Foolishly, I thought maybe I was just hungry, so I started making breakfast. I drank some orange juice and things seemed to settle a bit, but as I kept working and preparing my food, it got worse again. I had another attack.
Defeated, I grabbed my Albuterol inhaler and took a couple of puffs. The attack subsided but my heart was racing. I knew this was a bad sign. I ate my breakfast and tried to calm myself down, but it was too little, too late. I had another attack. So I puffed again and sat down.
By now I was running late for the parade, but I also knew there was no way I could do it in my current condition. I sent messages to our chorus General Manager and another fellow member, letting them know I couldn’t make it, and got back into bed. I slept for about four hours.
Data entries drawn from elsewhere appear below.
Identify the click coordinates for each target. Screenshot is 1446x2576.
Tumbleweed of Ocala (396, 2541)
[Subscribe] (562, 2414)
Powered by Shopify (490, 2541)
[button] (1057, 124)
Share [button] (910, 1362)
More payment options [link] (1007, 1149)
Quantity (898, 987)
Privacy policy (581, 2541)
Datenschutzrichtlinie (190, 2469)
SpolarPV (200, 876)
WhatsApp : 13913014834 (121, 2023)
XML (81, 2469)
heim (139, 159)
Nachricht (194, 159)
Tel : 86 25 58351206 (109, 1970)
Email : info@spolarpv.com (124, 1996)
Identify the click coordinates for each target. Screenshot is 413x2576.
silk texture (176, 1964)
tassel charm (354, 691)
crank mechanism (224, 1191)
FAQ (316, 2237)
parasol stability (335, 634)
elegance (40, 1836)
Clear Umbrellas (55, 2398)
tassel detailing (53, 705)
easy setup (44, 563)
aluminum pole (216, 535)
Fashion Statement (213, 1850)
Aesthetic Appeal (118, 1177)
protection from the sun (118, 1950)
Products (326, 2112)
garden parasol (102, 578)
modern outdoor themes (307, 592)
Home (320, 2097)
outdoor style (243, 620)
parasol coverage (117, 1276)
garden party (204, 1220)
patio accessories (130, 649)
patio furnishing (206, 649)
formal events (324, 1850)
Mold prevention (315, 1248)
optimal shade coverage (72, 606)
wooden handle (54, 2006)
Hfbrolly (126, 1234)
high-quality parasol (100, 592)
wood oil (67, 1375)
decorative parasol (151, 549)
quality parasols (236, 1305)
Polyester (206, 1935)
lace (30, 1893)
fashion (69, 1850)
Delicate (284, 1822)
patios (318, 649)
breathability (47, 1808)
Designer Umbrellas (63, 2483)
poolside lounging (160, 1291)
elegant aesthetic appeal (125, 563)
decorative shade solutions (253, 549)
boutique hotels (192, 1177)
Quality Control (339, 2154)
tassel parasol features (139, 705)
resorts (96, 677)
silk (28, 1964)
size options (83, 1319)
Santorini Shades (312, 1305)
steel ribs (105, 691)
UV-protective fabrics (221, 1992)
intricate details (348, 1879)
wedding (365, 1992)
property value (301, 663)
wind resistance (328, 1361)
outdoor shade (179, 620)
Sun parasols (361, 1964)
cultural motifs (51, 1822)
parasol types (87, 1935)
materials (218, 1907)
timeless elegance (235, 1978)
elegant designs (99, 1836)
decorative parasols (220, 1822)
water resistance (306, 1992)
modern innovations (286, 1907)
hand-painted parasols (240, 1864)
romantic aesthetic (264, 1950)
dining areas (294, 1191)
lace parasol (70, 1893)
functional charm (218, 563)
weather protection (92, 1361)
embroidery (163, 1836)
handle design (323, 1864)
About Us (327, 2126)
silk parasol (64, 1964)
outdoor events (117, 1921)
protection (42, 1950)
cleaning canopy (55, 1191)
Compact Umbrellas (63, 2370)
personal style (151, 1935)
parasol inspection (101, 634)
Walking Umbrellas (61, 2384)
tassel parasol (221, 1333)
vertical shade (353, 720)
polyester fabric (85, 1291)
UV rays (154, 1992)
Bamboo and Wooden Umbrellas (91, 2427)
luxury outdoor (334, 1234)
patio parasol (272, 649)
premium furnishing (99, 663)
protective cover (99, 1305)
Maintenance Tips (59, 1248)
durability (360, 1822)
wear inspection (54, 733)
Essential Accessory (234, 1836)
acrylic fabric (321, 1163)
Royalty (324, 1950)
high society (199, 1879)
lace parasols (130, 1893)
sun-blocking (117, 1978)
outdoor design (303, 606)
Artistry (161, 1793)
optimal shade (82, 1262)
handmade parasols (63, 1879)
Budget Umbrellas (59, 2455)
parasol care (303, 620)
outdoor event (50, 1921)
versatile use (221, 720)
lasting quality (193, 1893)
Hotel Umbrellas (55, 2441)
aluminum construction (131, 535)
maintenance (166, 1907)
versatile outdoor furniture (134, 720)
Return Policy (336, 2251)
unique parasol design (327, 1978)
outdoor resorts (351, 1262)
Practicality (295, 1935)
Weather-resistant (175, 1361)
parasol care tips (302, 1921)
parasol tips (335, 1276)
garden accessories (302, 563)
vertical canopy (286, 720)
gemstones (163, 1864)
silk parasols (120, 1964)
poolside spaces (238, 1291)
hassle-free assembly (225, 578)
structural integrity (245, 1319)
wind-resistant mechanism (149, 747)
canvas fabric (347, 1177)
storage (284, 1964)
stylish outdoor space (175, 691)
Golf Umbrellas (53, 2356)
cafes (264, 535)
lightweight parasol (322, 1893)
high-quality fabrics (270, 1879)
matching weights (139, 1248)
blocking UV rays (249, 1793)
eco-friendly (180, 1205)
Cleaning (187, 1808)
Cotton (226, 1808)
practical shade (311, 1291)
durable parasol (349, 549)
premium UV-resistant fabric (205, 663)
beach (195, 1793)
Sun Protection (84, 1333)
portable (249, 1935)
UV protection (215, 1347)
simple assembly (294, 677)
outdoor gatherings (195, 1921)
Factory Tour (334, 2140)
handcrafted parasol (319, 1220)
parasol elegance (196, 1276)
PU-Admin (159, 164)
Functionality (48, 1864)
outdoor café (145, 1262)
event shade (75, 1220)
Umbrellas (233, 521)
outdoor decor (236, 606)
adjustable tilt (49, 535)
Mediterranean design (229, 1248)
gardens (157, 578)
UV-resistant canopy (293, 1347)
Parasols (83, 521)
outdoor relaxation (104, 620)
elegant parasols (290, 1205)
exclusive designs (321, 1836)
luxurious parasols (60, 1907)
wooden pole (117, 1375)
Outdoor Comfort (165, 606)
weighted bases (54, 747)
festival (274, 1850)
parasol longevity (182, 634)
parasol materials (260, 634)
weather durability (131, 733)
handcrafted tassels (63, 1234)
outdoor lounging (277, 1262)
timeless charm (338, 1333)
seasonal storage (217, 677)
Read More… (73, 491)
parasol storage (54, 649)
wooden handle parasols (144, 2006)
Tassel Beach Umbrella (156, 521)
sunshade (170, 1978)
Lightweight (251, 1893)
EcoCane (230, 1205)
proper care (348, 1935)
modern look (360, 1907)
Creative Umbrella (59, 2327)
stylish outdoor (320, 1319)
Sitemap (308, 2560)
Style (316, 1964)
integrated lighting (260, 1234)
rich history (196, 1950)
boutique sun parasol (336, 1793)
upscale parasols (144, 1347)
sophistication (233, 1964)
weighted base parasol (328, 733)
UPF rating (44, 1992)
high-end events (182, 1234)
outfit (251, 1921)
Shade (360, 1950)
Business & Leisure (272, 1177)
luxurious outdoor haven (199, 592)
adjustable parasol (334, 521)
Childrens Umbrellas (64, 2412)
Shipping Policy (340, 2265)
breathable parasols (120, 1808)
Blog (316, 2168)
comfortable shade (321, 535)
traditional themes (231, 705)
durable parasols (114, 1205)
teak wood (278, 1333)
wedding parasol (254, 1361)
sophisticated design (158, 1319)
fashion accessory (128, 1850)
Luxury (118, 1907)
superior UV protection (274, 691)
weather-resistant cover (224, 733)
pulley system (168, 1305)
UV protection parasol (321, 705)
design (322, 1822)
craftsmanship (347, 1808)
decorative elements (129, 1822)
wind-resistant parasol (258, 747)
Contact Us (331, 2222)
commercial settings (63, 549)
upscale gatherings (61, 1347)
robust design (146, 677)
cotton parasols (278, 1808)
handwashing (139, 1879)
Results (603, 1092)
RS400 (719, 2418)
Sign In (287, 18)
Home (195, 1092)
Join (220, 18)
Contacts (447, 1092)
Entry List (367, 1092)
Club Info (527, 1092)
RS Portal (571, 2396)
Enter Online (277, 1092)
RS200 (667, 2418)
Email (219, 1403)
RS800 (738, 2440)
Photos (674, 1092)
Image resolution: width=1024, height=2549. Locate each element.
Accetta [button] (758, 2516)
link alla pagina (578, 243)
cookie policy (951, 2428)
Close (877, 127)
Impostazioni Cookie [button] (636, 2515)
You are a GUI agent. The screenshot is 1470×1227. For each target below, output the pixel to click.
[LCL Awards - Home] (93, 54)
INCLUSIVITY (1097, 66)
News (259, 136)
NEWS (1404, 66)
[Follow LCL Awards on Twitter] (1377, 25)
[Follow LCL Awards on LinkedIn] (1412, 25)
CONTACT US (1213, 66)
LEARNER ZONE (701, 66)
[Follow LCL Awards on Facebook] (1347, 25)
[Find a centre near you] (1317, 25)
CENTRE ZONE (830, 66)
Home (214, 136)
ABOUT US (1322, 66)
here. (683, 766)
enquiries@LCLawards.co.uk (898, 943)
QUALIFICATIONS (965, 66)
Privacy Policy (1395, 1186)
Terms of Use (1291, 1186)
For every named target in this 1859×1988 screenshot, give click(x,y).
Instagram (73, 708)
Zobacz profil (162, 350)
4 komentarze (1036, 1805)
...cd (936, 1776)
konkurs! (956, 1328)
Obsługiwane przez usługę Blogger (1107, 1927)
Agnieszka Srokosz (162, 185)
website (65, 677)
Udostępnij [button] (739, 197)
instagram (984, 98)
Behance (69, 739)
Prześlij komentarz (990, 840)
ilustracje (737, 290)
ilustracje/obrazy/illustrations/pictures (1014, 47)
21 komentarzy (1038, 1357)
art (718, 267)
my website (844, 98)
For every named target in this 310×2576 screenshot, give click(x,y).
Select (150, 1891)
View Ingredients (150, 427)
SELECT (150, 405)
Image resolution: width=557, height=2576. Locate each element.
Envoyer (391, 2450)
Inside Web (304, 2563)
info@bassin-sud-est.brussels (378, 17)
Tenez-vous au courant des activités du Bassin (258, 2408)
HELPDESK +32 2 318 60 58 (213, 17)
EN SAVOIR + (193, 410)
This was the first time since I attended my first Pride parade in about 1993 that I didn’t attend Chicago’s Pride parade. If I had a different excuse I suppose I would feel better about it, but I guess my health is as good an excuse as any. One thing I knew for sure- my asthma is no longer just something I “might” have to worry about in the future. It’s something I definitely need to worry about — NOW.
My mom had asthma throughout most of her life but let it go untreated and unchecked until it was almost too late. Granted, she smoked throughout most of her life, too– but chances are she would be in the same boat she’s in today — with COPD/Emphysema— whether she smoked or not, simply because she let her asthma go for so long. I don’t want to end up like that, and I know she doesn’t want me to end up that way, either. So I’m doing something about it today. I’m calling my doctor and we’re going to get me scheduled for a pulmonary exam. I can’t deny the obvious any longer. Asthma is a hereditary disease. I have it. I have to live with it.
I just want to live with it — and not die because of it!
So my pride weekend was a bit marred; but it wasn’t without its good moments. And if I had to take something away from the weekend that was positive, it’s that I learned something important about myself and I will do something about it. I guess that’s part of taking pride in living your best life.